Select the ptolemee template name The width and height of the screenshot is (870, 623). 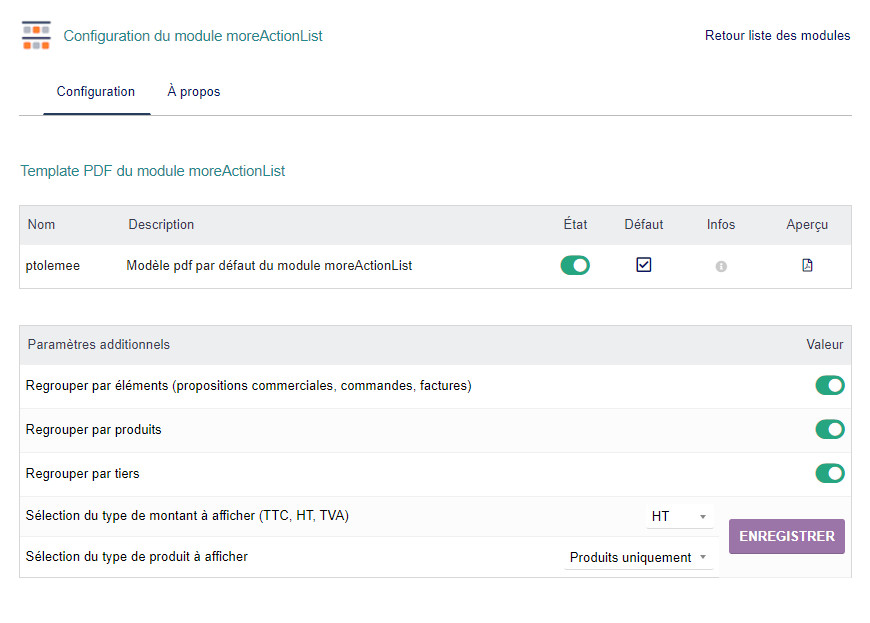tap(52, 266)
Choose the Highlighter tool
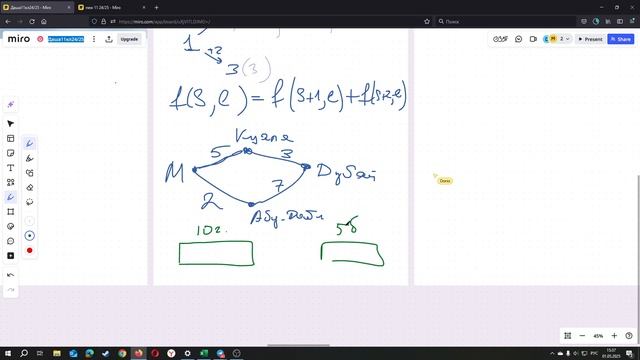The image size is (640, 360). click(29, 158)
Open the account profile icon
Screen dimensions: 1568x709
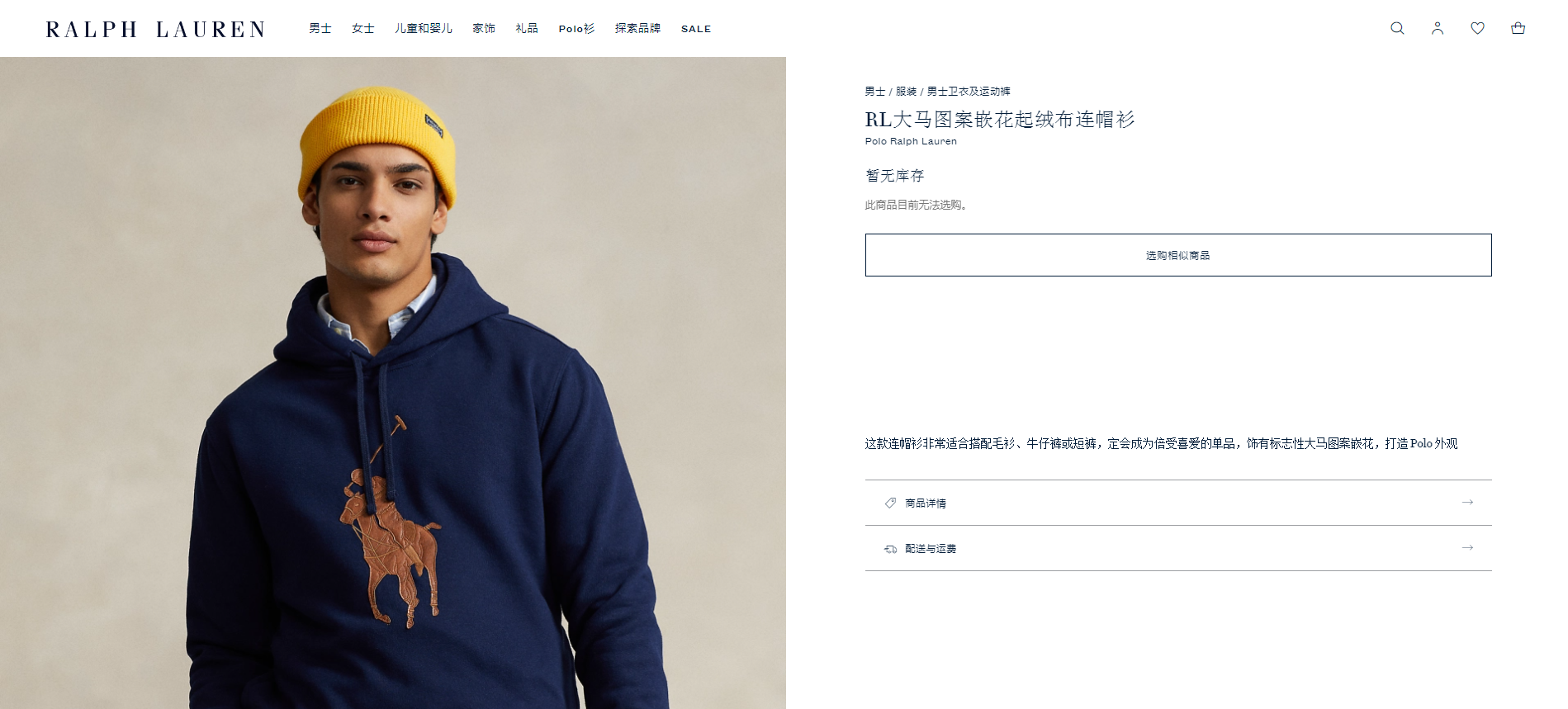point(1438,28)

==*==

> [THE TASK]:
Both ends included, copy the lines from the one holding "Open the account profile icon" to the last line of the entries exactly, with all pictures left out.

> [RESPONSE TO THE EXERCISE]:
Open the account profile icon
Screen dimensions: 1568x709
point(1438,28)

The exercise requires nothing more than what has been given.